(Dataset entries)
======
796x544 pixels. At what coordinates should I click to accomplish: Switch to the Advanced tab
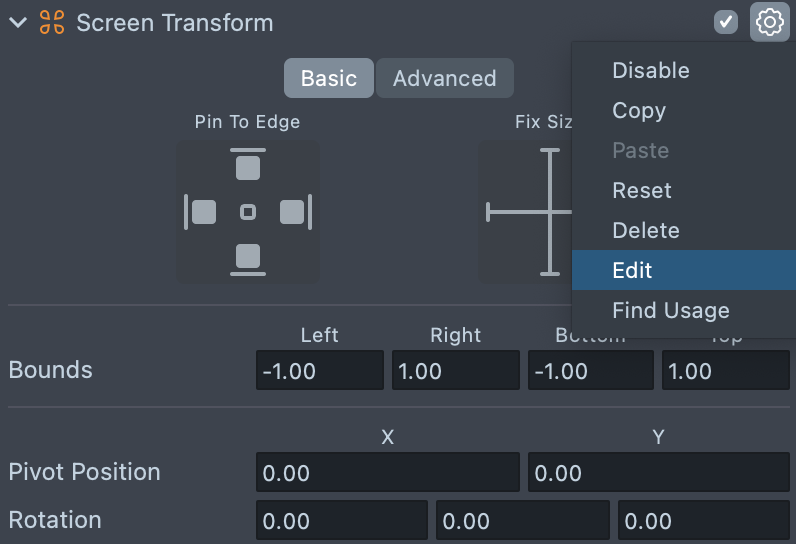[444, 78]
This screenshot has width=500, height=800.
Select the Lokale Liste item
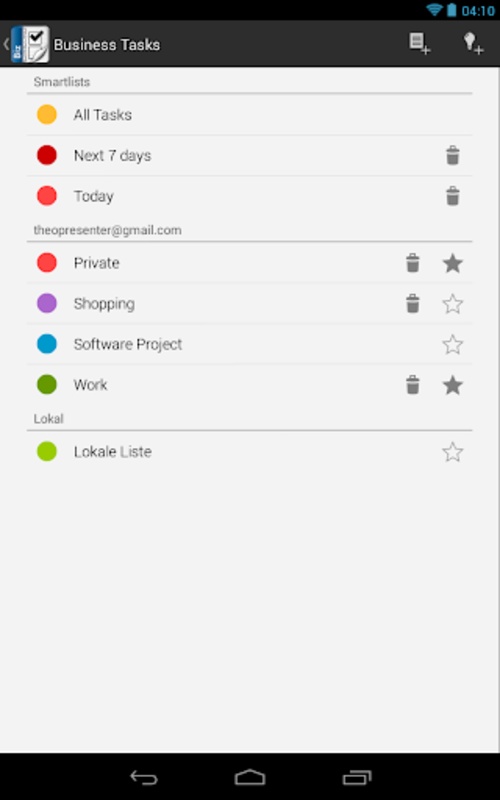pos(249,452)
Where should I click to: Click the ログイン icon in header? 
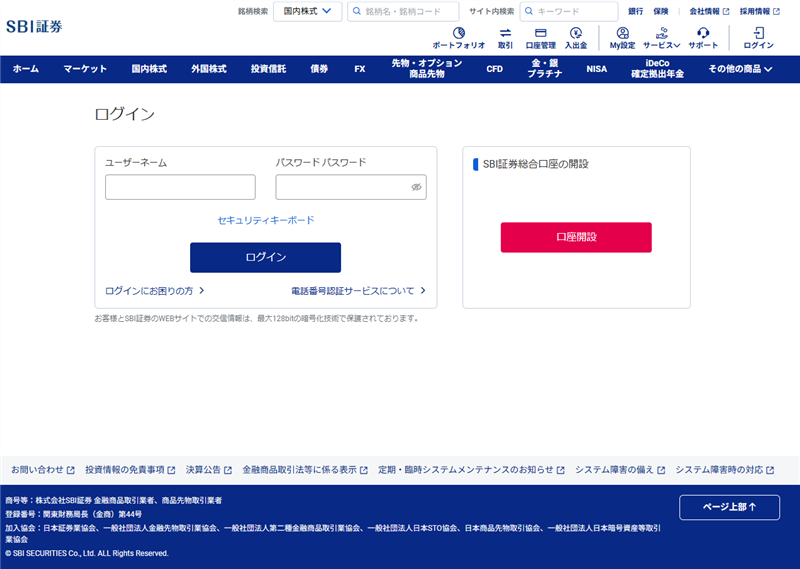[x=758, y=34]
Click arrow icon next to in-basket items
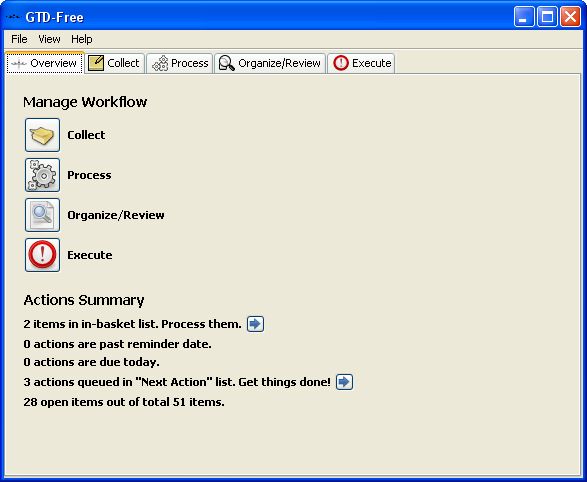The height and width of the screenshot is (482, 587). click(255, 324)
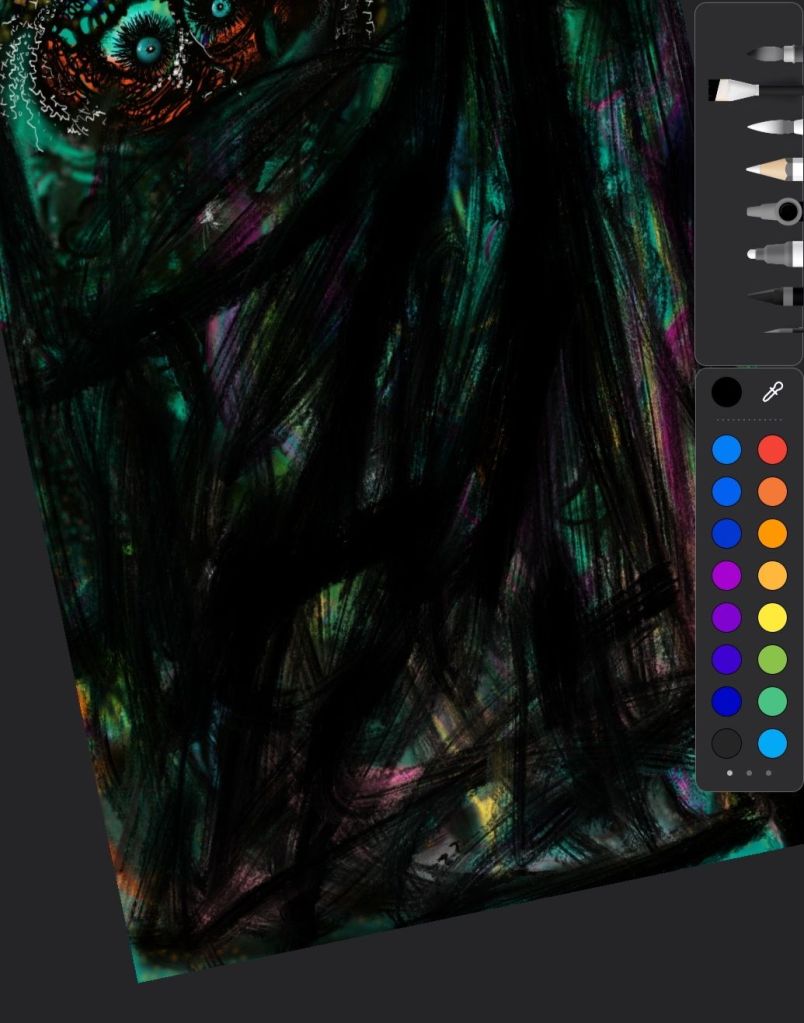Select the black crayon tool
The image size is (804, 1023).
[x=776, y=296]
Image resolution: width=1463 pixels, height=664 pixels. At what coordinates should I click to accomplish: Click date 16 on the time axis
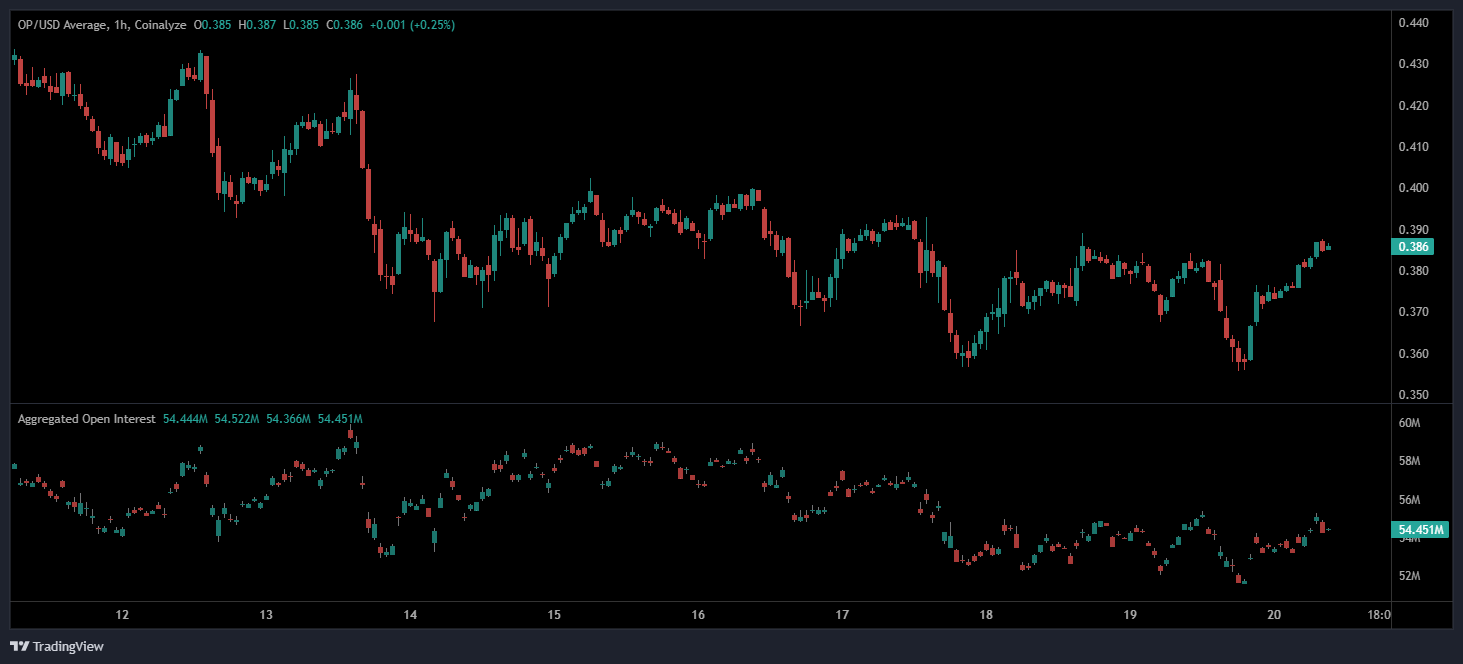click(698, 614)
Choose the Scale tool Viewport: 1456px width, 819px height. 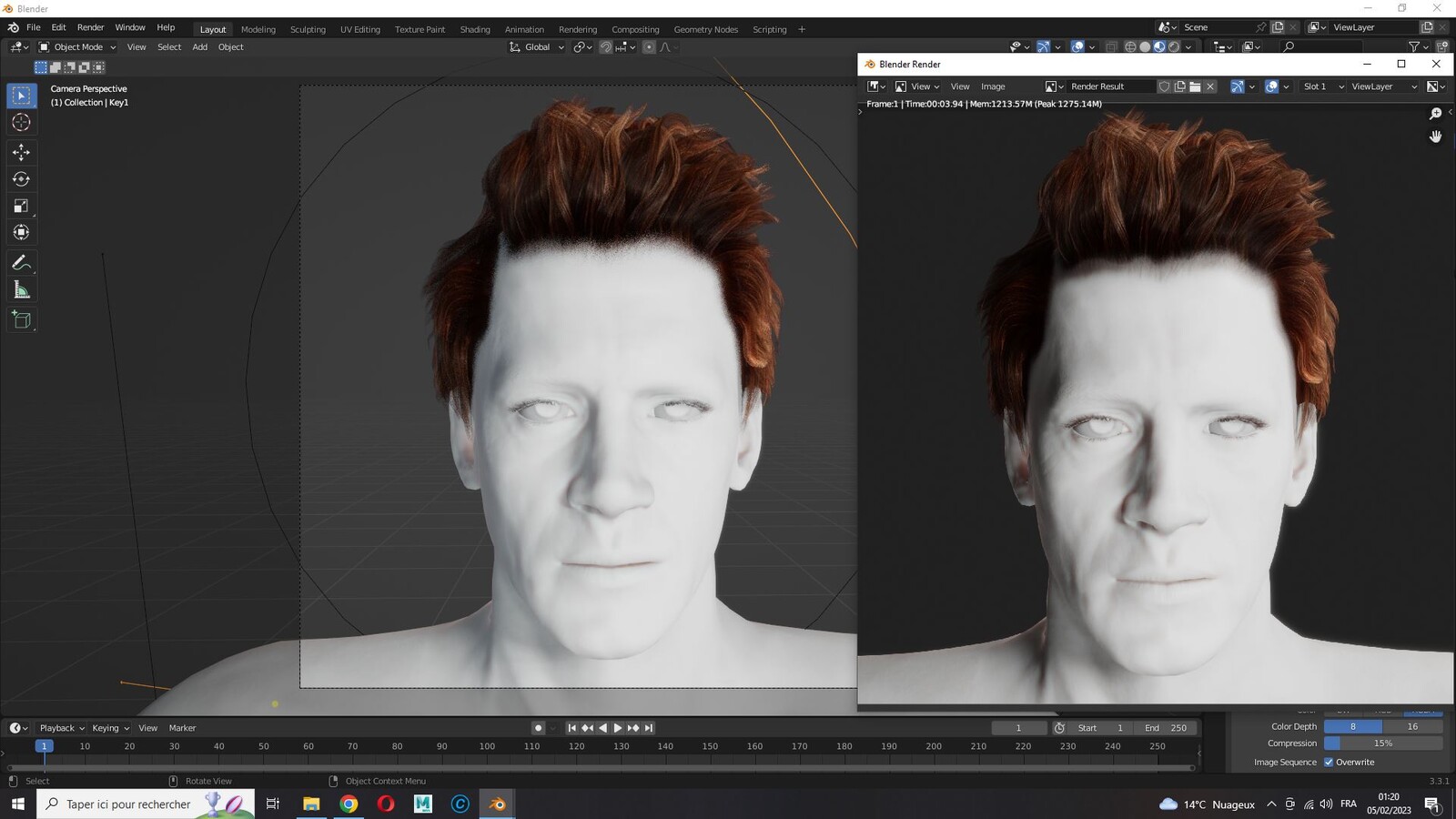click(x=22, y=206)
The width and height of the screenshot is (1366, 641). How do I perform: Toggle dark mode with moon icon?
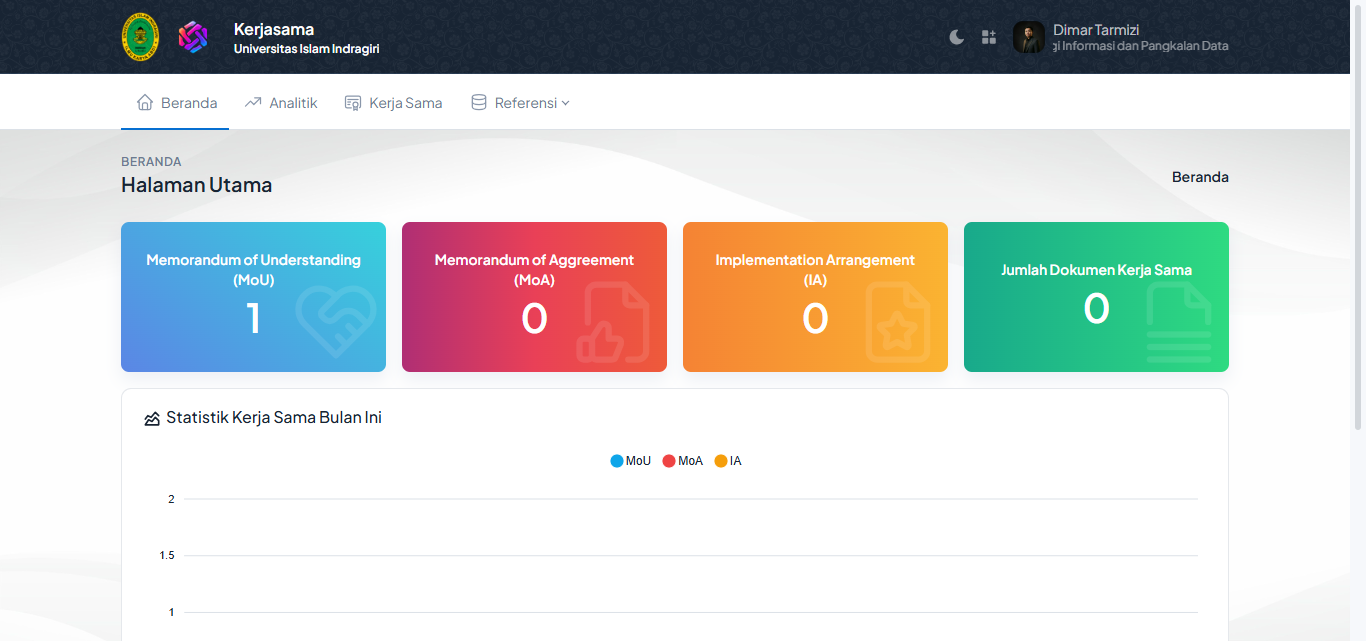click(957, 37)
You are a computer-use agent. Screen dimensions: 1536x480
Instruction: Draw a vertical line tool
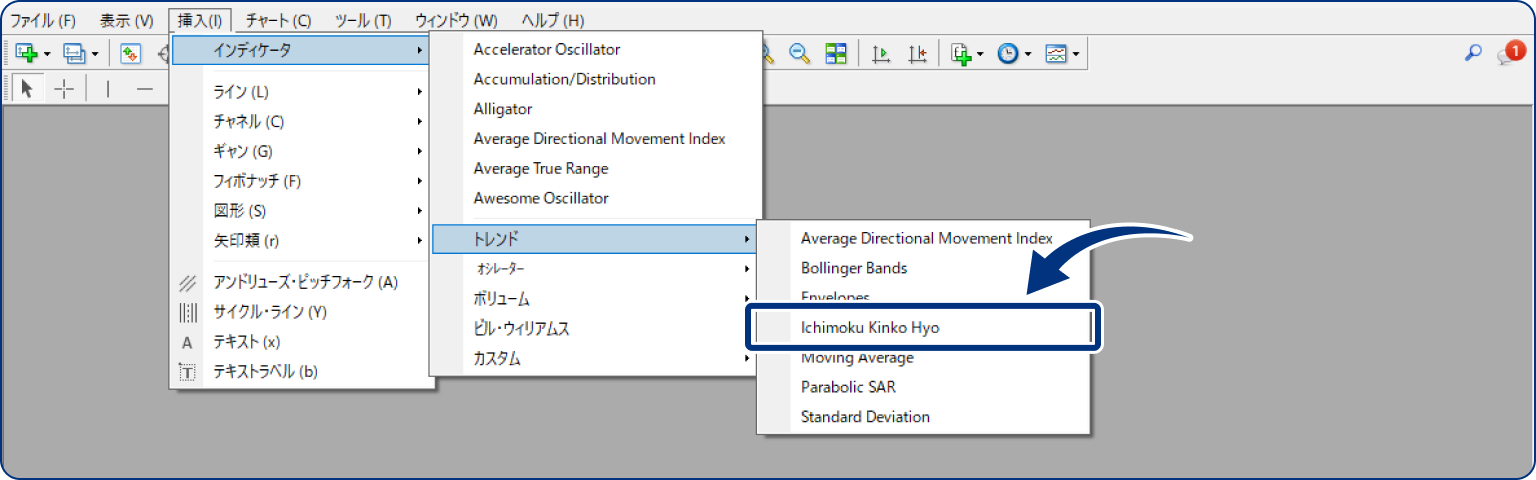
======
## Exercise description
Using the records above, copy exactly and only the lines from the line with "You are a computer-use" through the end, both included; leave every picture out.

## Result of this exercise
You are a computer-use agent. Screen dimensions: 1536x480
Instruction: Draw a vertical line tool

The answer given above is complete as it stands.